A second kind of testing is verification. Verification checks if there are errors in the model implementation or the way in which the model is executed. To illustrate, consider the following incorrect implementation of a kinetics model of a two species linear pathway with mass action kinetics:
R1: S1 -> S2; k1*S1
R2: S2 -> S3; k2*S1
The network is expressed in the human readable Antimony language in which the label before the colon identifies the reaction, and the kinetics expression follows the semi-colon. We see that there is a typographical error in the kinetics expression for R2 in that S1 appears instead of S2. This incorrectly implemented reaction network is still a linear pathway, but it does not have the desired kinetics. As model complexity grows, it will become increasingly common to introduce such errors and increasingly difficult to discover them. For example, Neupane et al. report errors in codes that calculate NMR shifts as a result of differences between operating systems on which the scripts are run. “This simple glitch in the original script calls into question the conclusions of a significant number of papers on a wide range of topics”.
In software systems, verification is done using unit tests. Unit tests are codes written to verify the implementation of individual functions.

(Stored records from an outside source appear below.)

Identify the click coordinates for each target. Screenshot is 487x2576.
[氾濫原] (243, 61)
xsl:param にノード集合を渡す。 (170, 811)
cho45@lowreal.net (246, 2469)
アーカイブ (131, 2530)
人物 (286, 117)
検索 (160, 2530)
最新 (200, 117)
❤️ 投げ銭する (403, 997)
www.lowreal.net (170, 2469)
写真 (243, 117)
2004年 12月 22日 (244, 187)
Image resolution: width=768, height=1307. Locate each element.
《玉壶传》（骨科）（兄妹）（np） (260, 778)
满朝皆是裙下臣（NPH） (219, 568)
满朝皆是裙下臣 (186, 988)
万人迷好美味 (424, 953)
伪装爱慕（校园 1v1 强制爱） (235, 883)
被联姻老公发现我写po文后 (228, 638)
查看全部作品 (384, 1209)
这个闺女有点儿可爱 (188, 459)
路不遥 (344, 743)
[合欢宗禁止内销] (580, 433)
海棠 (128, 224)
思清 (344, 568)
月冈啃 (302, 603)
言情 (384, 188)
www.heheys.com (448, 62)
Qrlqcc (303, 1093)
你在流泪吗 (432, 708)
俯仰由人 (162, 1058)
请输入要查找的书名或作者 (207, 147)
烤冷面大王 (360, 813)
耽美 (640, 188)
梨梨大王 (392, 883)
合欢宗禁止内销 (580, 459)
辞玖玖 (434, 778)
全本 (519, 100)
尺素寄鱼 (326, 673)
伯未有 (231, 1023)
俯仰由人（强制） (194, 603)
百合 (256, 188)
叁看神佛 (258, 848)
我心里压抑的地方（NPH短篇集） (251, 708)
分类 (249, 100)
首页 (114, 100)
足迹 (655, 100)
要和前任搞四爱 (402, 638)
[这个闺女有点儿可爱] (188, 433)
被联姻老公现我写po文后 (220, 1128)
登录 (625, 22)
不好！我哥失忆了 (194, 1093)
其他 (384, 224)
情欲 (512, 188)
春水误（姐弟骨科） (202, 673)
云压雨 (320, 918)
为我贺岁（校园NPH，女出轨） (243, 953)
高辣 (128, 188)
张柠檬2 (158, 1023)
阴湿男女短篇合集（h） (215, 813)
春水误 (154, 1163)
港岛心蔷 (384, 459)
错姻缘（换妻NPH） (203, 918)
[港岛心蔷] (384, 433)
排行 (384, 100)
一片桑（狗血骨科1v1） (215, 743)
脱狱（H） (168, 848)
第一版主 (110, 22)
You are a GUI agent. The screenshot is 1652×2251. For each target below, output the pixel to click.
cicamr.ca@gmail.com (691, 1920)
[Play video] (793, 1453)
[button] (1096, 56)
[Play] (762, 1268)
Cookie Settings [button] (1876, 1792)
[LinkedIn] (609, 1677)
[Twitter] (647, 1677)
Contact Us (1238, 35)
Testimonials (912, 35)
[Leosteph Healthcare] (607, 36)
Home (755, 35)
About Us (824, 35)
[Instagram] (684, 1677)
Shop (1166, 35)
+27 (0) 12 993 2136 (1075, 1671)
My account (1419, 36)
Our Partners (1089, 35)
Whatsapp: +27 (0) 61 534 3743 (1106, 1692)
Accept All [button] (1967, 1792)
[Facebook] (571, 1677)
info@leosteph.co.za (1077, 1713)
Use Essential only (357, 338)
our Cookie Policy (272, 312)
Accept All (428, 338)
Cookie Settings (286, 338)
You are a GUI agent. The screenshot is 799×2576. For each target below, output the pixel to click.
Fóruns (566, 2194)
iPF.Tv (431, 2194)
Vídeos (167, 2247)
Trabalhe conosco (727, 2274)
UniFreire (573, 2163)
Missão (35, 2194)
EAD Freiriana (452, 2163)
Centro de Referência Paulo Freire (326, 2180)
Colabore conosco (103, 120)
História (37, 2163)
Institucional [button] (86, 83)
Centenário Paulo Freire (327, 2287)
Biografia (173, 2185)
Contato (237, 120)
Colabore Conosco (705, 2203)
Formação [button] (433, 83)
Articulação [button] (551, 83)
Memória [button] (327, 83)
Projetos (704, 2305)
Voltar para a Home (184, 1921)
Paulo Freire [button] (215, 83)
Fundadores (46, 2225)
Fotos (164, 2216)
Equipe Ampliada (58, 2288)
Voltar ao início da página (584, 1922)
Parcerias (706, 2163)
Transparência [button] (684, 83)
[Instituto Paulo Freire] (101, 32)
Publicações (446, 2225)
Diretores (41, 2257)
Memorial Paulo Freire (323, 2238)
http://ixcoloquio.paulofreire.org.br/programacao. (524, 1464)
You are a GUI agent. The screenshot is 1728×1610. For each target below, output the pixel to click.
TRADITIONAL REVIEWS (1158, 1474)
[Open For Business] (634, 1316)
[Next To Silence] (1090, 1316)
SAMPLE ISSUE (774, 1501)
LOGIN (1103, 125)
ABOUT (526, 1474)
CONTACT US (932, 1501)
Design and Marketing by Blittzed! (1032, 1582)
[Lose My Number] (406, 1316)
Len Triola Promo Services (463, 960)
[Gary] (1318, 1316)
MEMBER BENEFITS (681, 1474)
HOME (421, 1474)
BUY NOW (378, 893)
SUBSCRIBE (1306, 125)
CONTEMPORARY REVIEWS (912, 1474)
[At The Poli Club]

For example, consider a unit test for the function findPrimes
that finds the first N prime numbers, where N is an argument to the function. A unit test for findPrimes
might check that if N is larger than 2, then 2 is included in the result of the function. This unit test does not prove that findPrimes
is implented correctly, and it does not validate that findPrimes
is what should be implemented. But the unit test does verify one expected behavior of findPrimes
.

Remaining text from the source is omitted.